Iowa Bankers Association’s president
The Iowa Bankers Association, which provides a number of services to Iowa banks including lobbying government officials, is preparing for the upcoming legislative session. The Business Record spoke with John Sorenson, the association’s president, last week about its goals for the coming year.
Q: What are your legislative priorities this year?
A: Our No. 1 priority will be to continue to look for regulatory changes and changes to the law that will help us better serve Iowans. There are some regulatory fixes that need to take place in the state. One change is that state-chartered banks need to be on a level playing field with nationally chartered banks when it comes to disclosure of real estate fees. That one should be relatively non-controversial.
Q: What other areas will you be focusing on?
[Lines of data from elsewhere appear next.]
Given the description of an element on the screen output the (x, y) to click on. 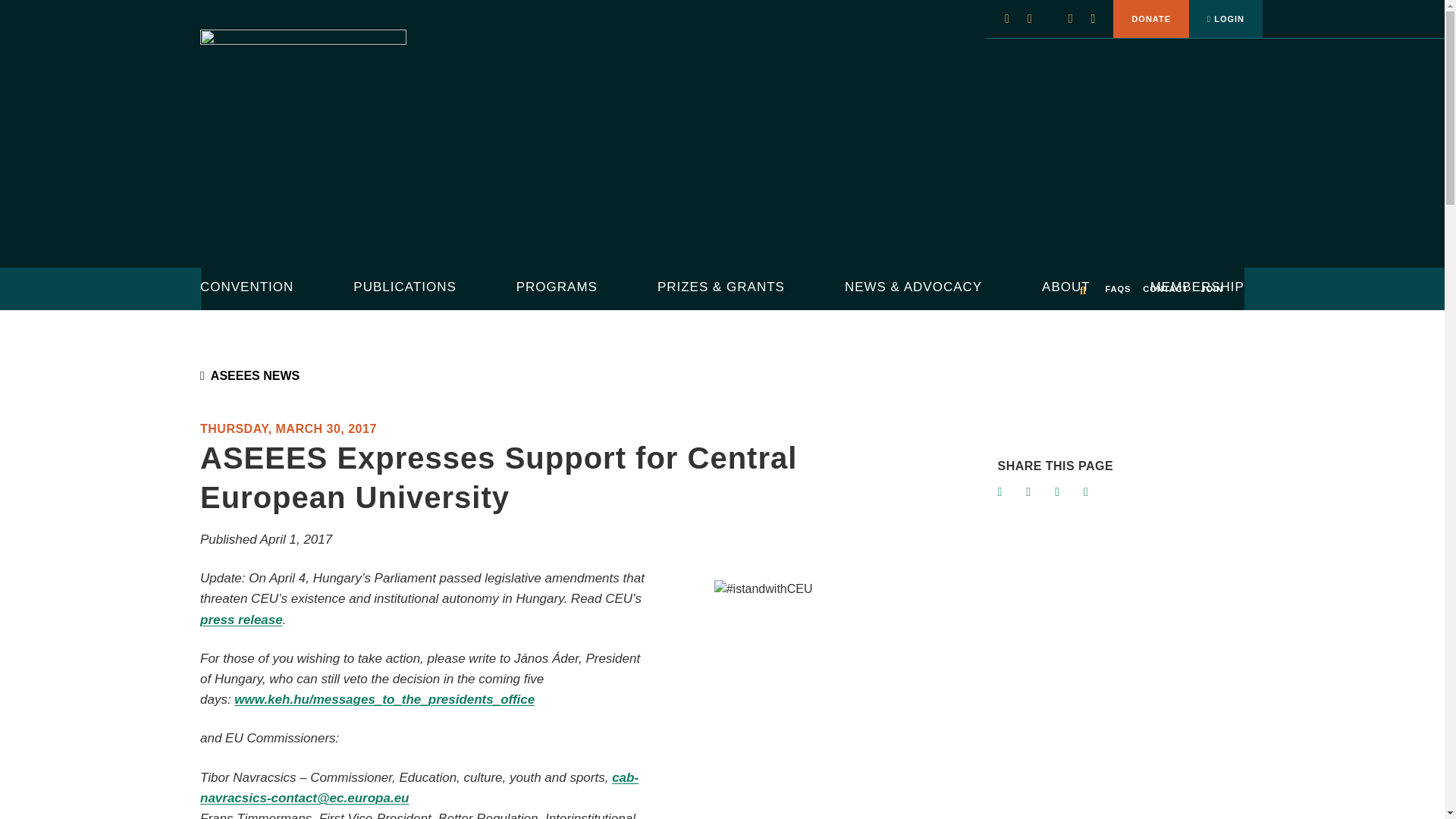
DONATE (1151, 18)
PROGRAMS (556, 287)
CONVENTION (247, 287)
PUBLICATIONS (404, 287)
LOGIN (1225, 18)
Given the description of an element on the screen output the (x, y) to click on. 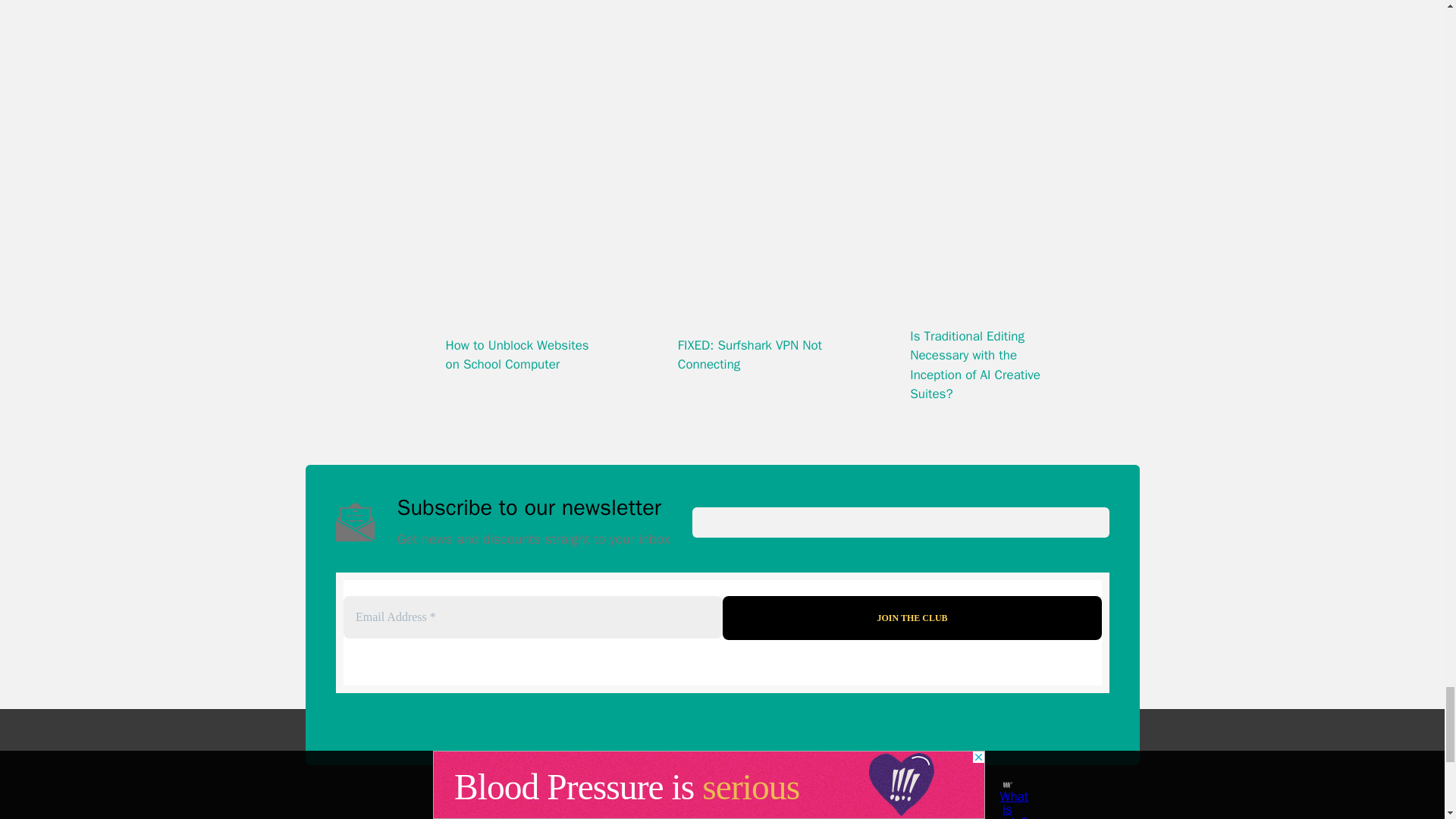
JOIN THE CLUB (911, 617)
Email Address (532, 617)
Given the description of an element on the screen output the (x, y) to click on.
A: Another priority will continue to be economic development. We’re trying to encourage entrepreneurship in Iowa communities with the Iowa Business Council and the Iowa Coalition for Innovation and Growth. We’re working to develop the physical resources and electronic resources to help people start businesses. We’re developing a Web site where people can get technical and marketing assistance. We’re excited about that particular project. At this stage, we’ve hired a group to help design the site and we’re working on content for it. We’re also going to be working on a bill that will let state-chartered banks organize as limited liability companies. It would allow a bank to pass through its taxable earnings to shareholders, as opposed to being taxed at the corporate level, similar to the way a subchapter S company works. It would provide institutions with more flexibility and would be attractive to new banks, mostly. It would be difficult for existing banks to convert.
Q: Last year, there was a bit of a fight between the state’s credit unions and banks. Do you expect any issues to crop up this year?
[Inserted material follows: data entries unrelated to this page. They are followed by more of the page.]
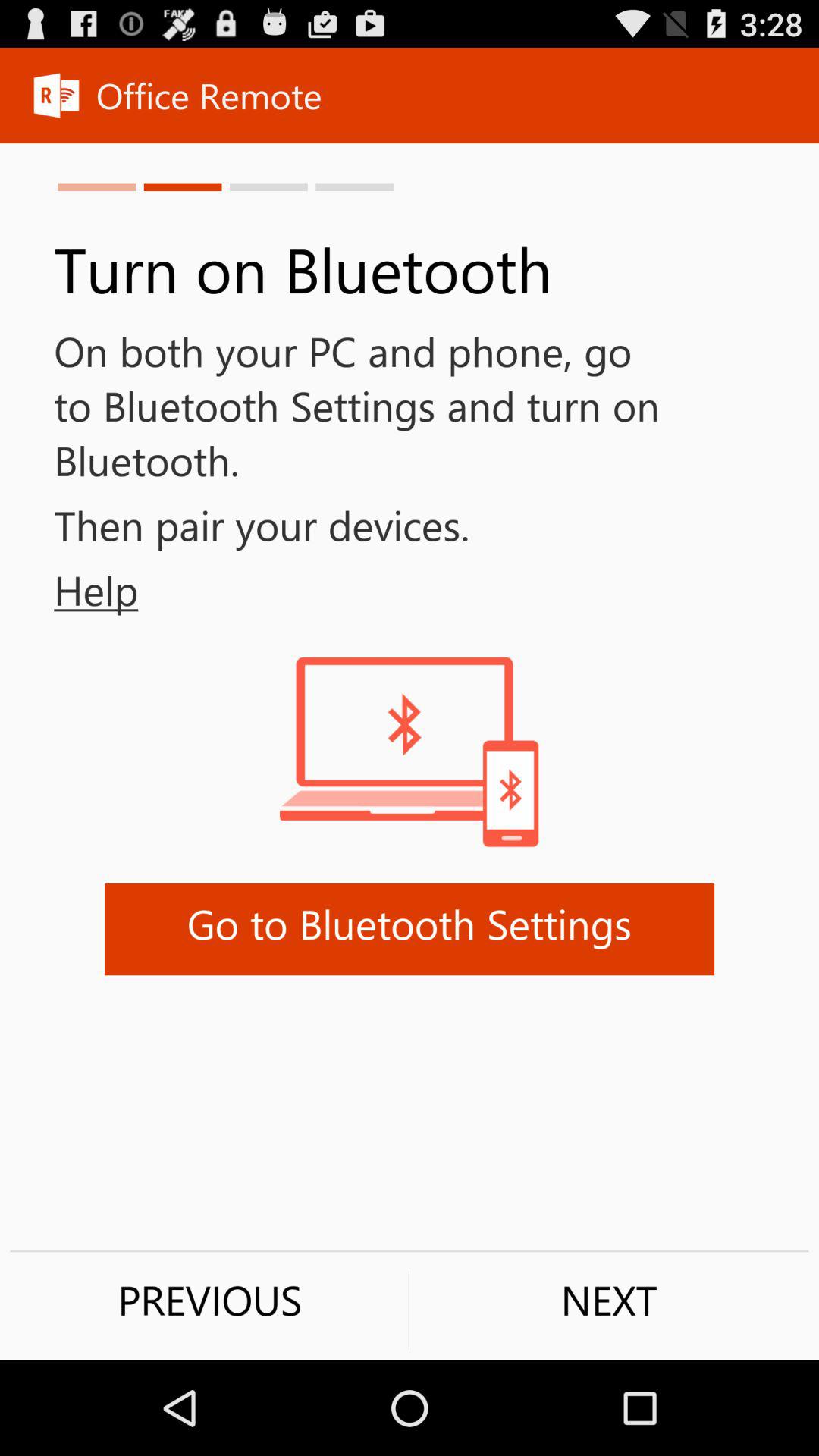
launch the button next to previous (608, 1300)
Given the description of an element on the screen output the (x, y) to click on. 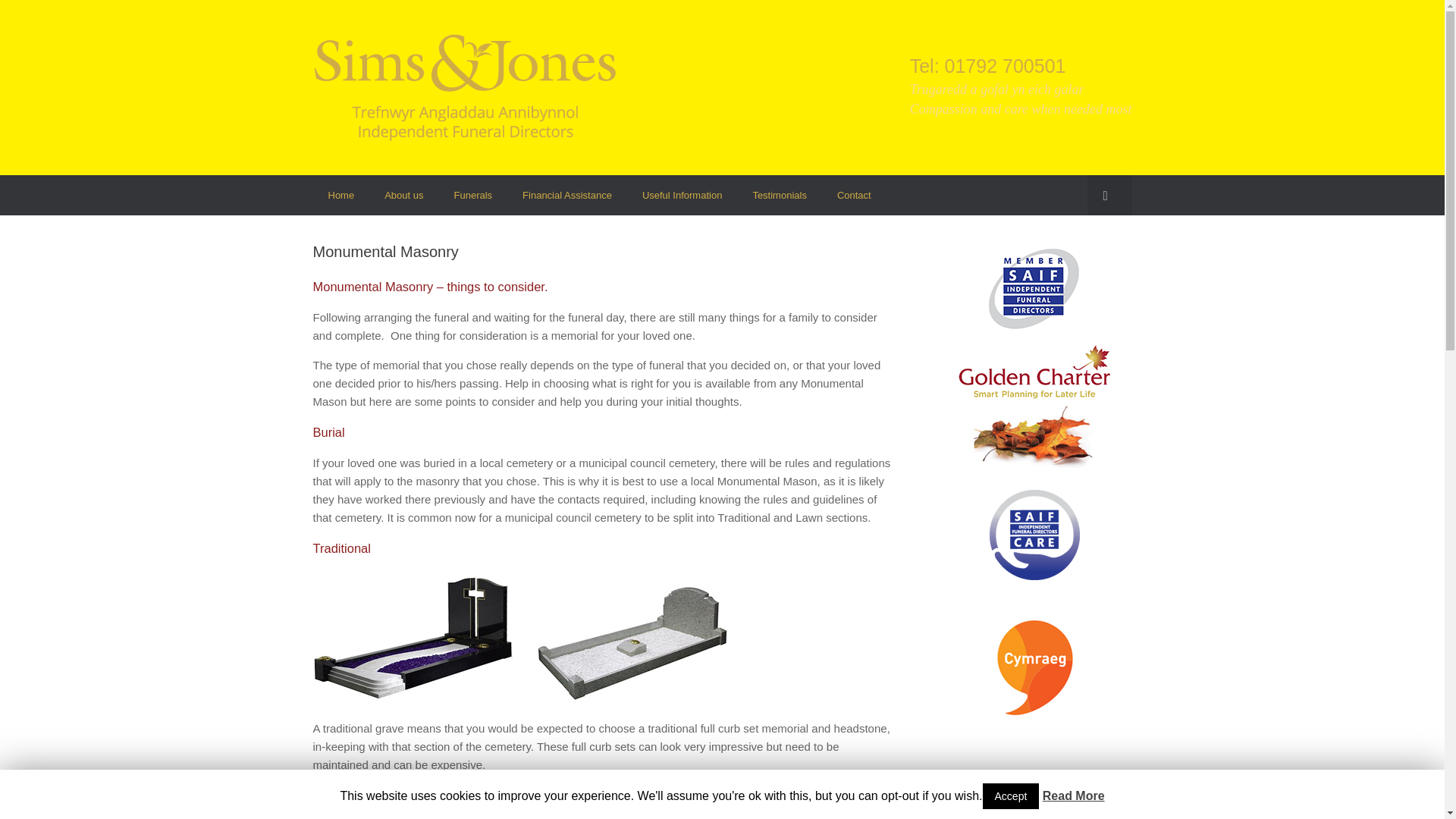
Funerals (473, 195)
Testimonials (779, 195)
Contact (854, 195)
Useful Information (682, 195)
About us (403, 195)
Financial Assistance (566, 195)
01792 700501 (1004, 65)
Home (341, 195)
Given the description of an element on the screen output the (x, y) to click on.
A: One of the biggest threats to community banks in our state is government-subsidized competition. I am talking about credit unions and the farm credit system. We have a bill that would tax large diversified credit unions that have gone beyond what their charters call for. We know credit unions continue to push for legislation at the state level that would expand their powers. There’s a proposal to let them raise capital much like a stock company does. We’ll be fighting that. The John Deere Community Credit Union is acquiring the Deere Community Credit union in Ankeny, a transaction that will create an institution with $1 billion in capital. People assume credit unions serve the underserved – the low-income people in our society. A recent study showed that, in actuality, banks serve a larger percentage of the low income population than credit unions do. It calls into question whether they deserve their tax-exempt status.